We asked a group of 15 sales representatives from the same company to tell us the price they would quote the same customer for a given product and quantity. They quickly looked around the room as if this were some type of consulting red-herring.
“Simple” the senior rep replied and quickly scribbled out a figure on piece of paper.
“I missed a customer appointment for this” a international rep said faintly under his breath.
When the air cleared and all the reps finished the five minute exercise we had them post their responses. Guess what? There were 15 different responses. The CEO who was sitting in on the session and EVP of Sales were beside themselves. They knew they needed to improve the uniformity of their pricing – but had no idea the spectrum of answers would be this far reaching.
Before either of these senior executives stood up to tear a piece from the sales force – we quickly jumped in and asked a very powerful question -
“what set of steps or process does the company provide you to determine your pricing alternatives?”
“None” was the general response from the group. Despite having a price list – there were a myriad of criteria and dependencies the reps factored into the final number that would be submitted to the customer. The problem was – and is in many companies – there is no set process for pricing that follows a visible and uniform set of criteria. The result of an erractic pricing strategy is seen in lost sales, less than optimized margin, smaller sales’ orders and unproductive time of the sales force.
These profit blasting issues can be corrected by implementing a simple four step process that becomes a practical price decision making tool for the company.
1. Define Pricing Objectives: the purpose and goal should come directly from your company’s strategy for that customer segment
2. Set Common Criteria For Pricing Decisions: Rather than hoping the sales team factors in the right objectives – create and weight a common list. I have included a list for you to start from that works very well in making visible the factors to consider. See ilustration below.
- Alternatives: How many alternative products can be easily accessed by the customer?
- Unique: How unique is the product as measured by value to the customer?
- Customization Level: At what level is the client perceiving the product as customized product?

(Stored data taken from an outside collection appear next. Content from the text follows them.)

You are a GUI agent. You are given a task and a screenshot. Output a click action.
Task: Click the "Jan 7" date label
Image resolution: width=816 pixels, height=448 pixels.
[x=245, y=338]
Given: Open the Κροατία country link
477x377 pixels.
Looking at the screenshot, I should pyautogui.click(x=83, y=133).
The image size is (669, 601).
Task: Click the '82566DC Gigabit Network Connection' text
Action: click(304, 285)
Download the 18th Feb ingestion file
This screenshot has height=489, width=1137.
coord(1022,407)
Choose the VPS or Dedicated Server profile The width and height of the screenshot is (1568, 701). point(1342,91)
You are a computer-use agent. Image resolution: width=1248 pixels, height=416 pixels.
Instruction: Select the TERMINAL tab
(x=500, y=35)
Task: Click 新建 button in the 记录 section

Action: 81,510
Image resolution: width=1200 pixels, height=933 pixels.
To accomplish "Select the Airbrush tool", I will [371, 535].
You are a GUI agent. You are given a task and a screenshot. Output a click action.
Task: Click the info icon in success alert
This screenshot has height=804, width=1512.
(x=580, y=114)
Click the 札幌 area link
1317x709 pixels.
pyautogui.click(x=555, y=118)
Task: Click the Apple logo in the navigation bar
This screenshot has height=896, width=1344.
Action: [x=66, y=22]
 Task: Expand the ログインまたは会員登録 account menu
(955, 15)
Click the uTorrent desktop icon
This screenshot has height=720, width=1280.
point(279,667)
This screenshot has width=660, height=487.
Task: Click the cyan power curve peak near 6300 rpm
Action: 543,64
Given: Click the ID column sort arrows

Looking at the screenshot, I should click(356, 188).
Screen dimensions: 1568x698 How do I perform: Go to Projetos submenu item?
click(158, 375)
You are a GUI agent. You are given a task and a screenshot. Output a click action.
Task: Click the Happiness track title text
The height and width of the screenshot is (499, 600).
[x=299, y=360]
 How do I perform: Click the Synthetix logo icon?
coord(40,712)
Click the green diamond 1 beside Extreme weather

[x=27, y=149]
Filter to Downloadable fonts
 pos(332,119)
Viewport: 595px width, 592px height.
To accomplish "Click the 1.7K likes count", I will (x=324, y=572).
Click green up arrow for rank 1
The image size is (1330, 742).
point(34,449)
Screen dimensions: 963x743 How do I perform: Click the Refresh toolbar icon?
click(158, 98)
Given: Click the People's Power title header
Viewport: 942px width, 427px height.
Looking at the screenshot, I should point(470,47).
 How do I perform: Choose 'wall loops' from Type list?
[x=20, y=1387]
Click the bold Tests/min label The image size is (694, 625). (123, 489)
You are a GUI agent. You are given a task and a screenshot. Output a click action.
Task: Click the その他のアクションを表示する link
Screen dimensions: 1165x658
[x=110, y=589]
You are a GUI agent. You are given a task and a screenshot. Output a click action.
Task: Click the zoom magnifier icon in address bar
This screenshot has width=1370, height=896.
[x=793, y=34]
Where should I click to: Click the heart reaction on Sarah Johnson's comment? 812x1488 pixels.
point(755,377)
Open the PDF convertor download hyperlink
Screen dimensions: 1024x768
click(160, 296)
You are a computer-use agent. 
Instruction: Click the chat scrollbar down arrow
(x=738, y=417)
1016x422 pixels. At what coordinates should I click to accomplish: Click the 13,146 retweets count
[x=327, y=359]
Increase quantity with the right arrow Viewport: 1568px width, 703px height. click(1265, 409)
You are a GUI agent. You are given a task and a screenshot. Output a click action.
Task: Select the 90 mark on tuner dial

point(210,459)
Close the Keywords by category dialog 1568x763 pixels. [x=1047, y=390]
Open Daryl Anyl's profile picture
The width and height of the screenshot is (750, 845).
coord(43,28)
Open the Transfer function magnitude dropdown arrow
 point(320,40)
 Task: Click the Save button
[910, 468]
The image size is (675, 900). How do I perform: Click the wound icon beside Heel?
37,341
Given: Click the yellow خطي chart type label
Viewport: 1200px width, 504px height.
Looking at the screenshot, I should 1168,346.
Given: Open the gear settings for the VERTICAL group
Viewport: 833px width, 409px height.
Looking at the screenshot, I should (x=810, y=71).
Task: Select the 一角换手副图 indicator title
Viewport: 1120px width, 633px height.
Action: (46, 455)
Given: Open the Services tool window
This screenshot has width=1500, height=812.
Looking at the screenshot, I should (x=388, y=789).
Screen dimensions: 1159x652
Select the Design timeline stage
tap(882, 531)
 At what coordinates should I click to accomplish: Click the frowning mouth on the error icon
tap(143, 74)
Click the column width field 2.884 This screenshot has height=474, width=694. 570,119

- Service level: at what extent can the competition deliver superior service capabilities?
- Substitute: How many competitor products perform the same or similar functions?
- Access: How easily can the competition access the customer?
- Volume: What is the potential volume of the sales opportunity?
- Strategic Emphasis: What is the level of FIT to the Sales PMM?
- Profitability: At what level does the opportunity yield profitability?
3. Generate and Select Optimal Price Ranges: A process does not mean sales reps have no “power” or influence to “massage” the pricing depending on he customer relationship or sales style. The range of alternatives driven from common criteria ensures that all price options satisfy common objectives of the company.
4. Implement, Track, and Communicate Price Alternative to Customer It still comes down to getting the order – but by being more systematic and in fact tracking the pricing that customers are offered – it makes this set of steps a tool to manage positive and negative sales’ outcomes – rather than sitting around the coffee table and wondering why the sale was lost or won.
To maximize profitablity having a pricing process to apply systematically is key. The best companies recognize this is a decision making process that must be codified and applied. In the end – the sales force saves time and likes it better than conjuring up prices everytime they are asked.
Does your company have a systematic decision making approach for its pricing?